You know how the old saying goes; practice makes perfect. And while this is certainly true for artists, athletes, and musicians, is it the same for those of us with investment portfolios? The answer is a resounding yes, and here’s why.
The art of deliberate practice
While there are many studies proving that continued practice does indeed improve skills and performance, they also highlight the fact that repetition doesn’t always have the same effect. And this is why we must focus our practice on a particular aspect. This is what is commonly known as deliberate practice.
Now before we delve into anything investment related, let’s first take a closer look at this type of practice as described by Cal Newport, a computer science professor at the Massachusetts Institute of Technology. Newport felt so strongly about the topic that he wrote a book So Good They Can’t Ignore You. In it, he lists his theories on improving both productivity and skills.
Newport’s theory on deliberate practice is of particular interest to us as it can be used in practically any discipline.

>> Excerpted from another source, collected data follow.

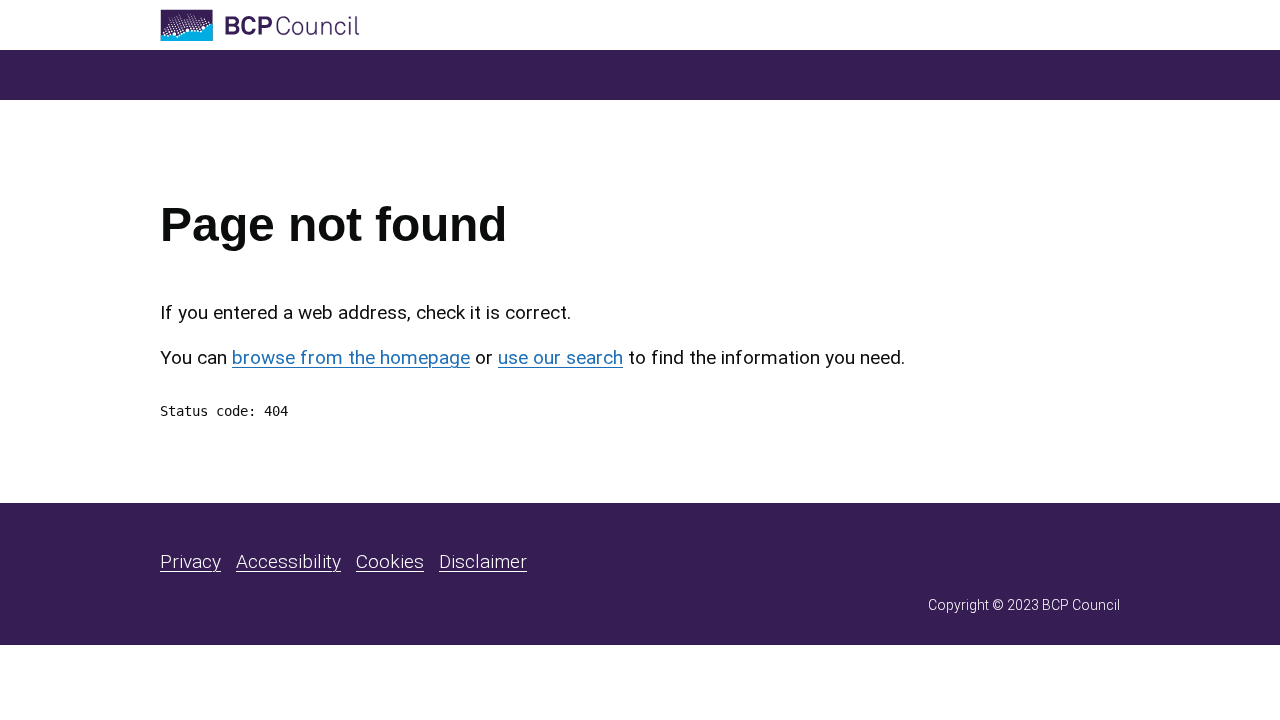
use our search (560, 357)
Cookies (390, 561)
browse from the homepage (351, 357)
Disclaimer (483, 561)
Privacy (190, 561)
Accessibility (288, 561)
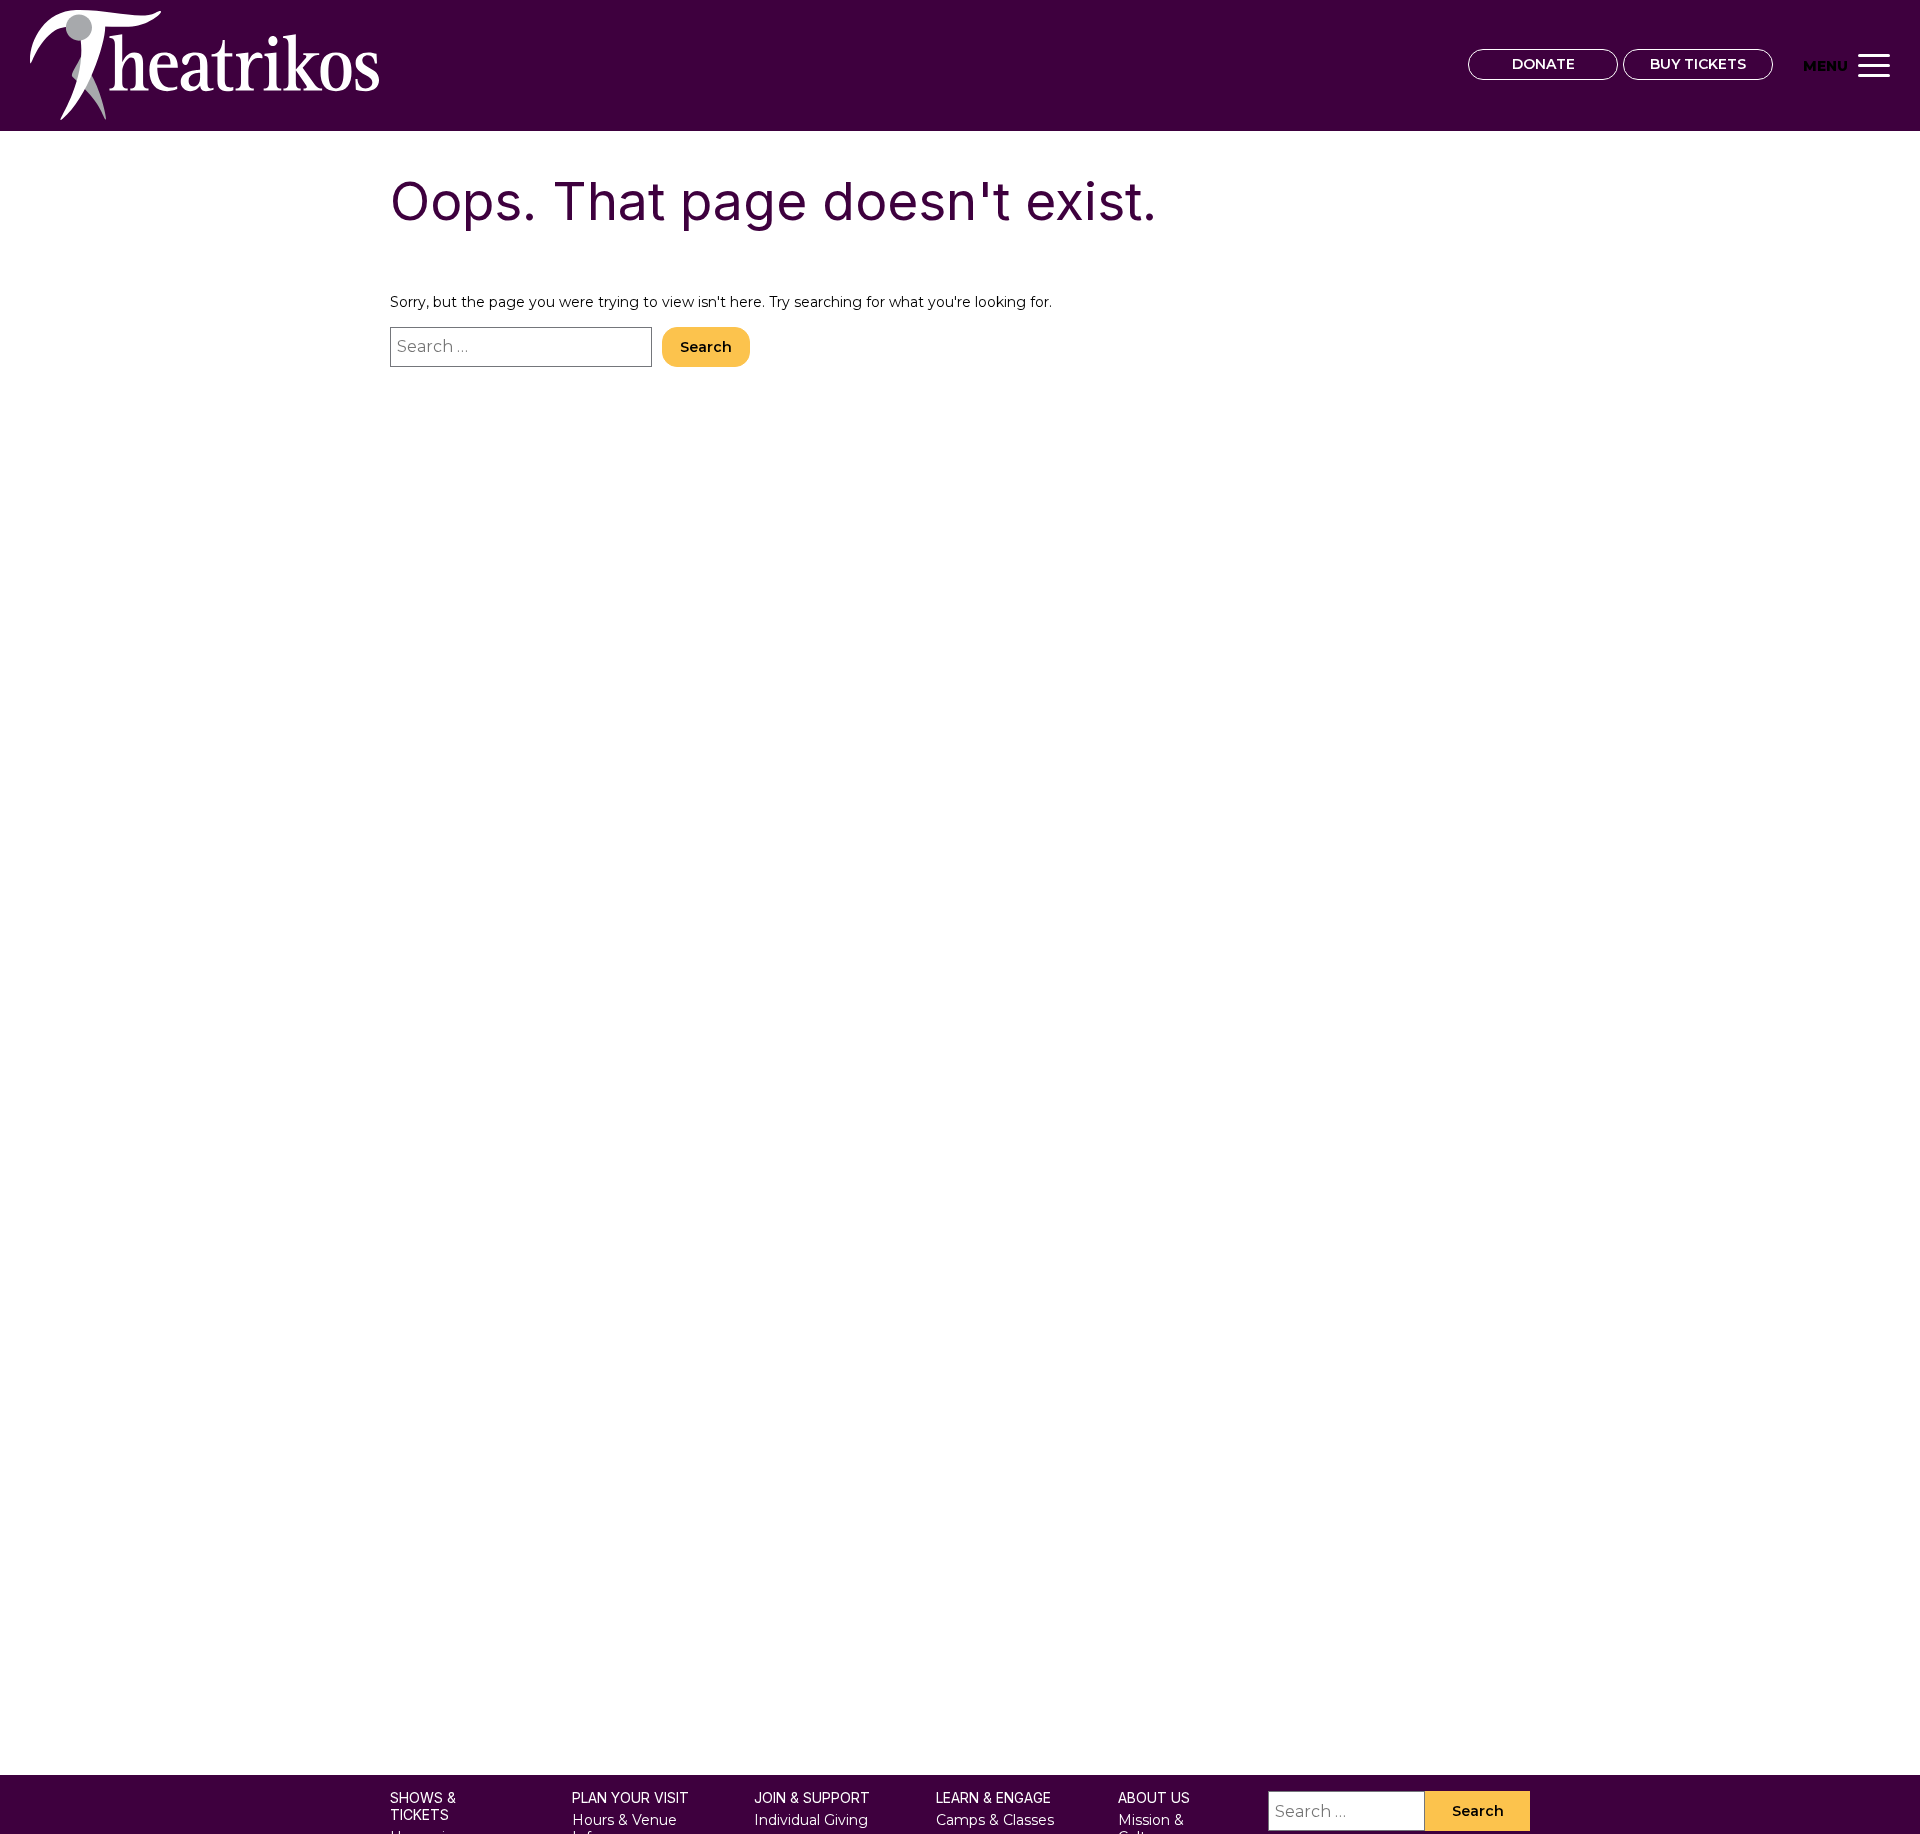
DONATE (1543, 64)
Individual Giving (811, 1820)
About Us (1154, 1798)
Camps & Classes (995, 1820)
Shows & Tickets (423, 1806)
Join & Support (812, 1798)
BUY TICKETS (1698, 64)
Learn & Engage (993, 1798)
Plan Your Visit (630, 1798)
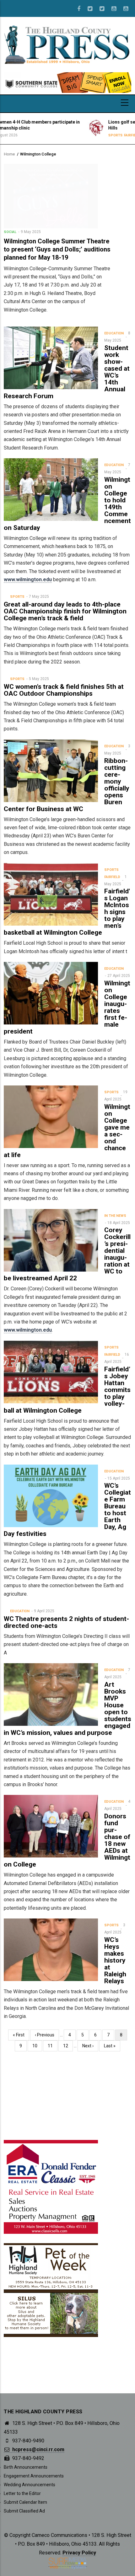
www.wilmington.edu (28, 579)
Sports (55, 135)
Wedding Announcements (29, 2484)
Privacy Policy (79, 2553)
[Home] (67, 44)
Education (114, 333)
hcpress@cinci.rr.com (37, 2449)
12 (68, 2045)
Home (9, 154)
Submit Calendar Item (25, 2502)
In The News (115, 1216)
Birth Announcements (25, 2467)
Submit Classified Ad (24, 2510)
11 (52, 2045)
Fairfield (72, 135)
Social (10, 232)
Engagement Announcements (34, 2475)
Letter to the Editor (22, 2493)
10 (37, 2045)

Football players, writers, and even poker pros use this method of practice to hone their skills in their free time. Newport feels that truly successful people will focus their efforts on the aspects of their chosen discipline that they cannot do rather than practicing the aspects that they are already familiar with. So while an average soccer player might continue practicing a simple skill like passing the ball, a dedicated player will practice placing the ball in the top right corner of the goal hundreds of times until they have mastered it.
So what does this deliberate practice thing have to do with investments?
Malcolm Gladwell’s popular theory that it takes 10,000 hours of practice at something to become an expert is where we’re going to start. This theory, as you may have guessed claims that it takes considerable practice before a person can expect a meaningful result from their efforts. So if we apply this to investments, we could say that you’d need to spend at least a couple of years of non-stop investing before you could consider yourself an expert.
Now anyone with any experience in investing will know that this is patently wrong. The amount of time you spend playing with stocks and bonds does not make you an expert. As Newport said, it’s how you spend that time that is important.
So let’s take a look at this practice idea from an investment perspective. Whether it’s blockchain or stocks matter not, if you have little experience in the world of investments, you’re going to make a few mistakes. In fact, you might even make a lot. You may hold your investments in the wrong accounts from a tax perspective or simply make the wrong call at the wrong time. While these mistakes might seem like rookie errors to most, to the novice investor, they’re a major drawback. Add to that the fact that there’s no real feedback from peers on what has gone wrong and you can see that there really is no substitute for experience.
But when we move past those early rookie mistakes and start taking a deeper interest in our investments, we begin to take more risks. And that’s when we start to realize that there may be certain aspects of our investment practices that need improving. But at this point, the word practice might have tones of risk associated with it. After all, you’re likely playing around with larger sums than you were at the start of your journey.
So how to practice without risking it all? The simplest way is to use a platform for dummy trading or practice investing. Now there are a few out there, and each has both its pros and cons, so we’re not going to recommend one. But we will advise you to do your homework before opting for one over another. These platforms allow you to make investments using virtual money, but the cash side of it is the only thing that’s not real.
Your dummy dollars (no they’re not really called that) will be used to invest virtually in real companies, and your investment will fluctuate according to the markets. Using this approach, you can then focus your efforts on honing those investment skills that need improving the most without taking too great a risk. As you can imagine, this opportunity for practice has incredible benefits and while we’re not really proponents of playing with fake money, when it comes to practicing your investment skills, it’s a real win-win situation.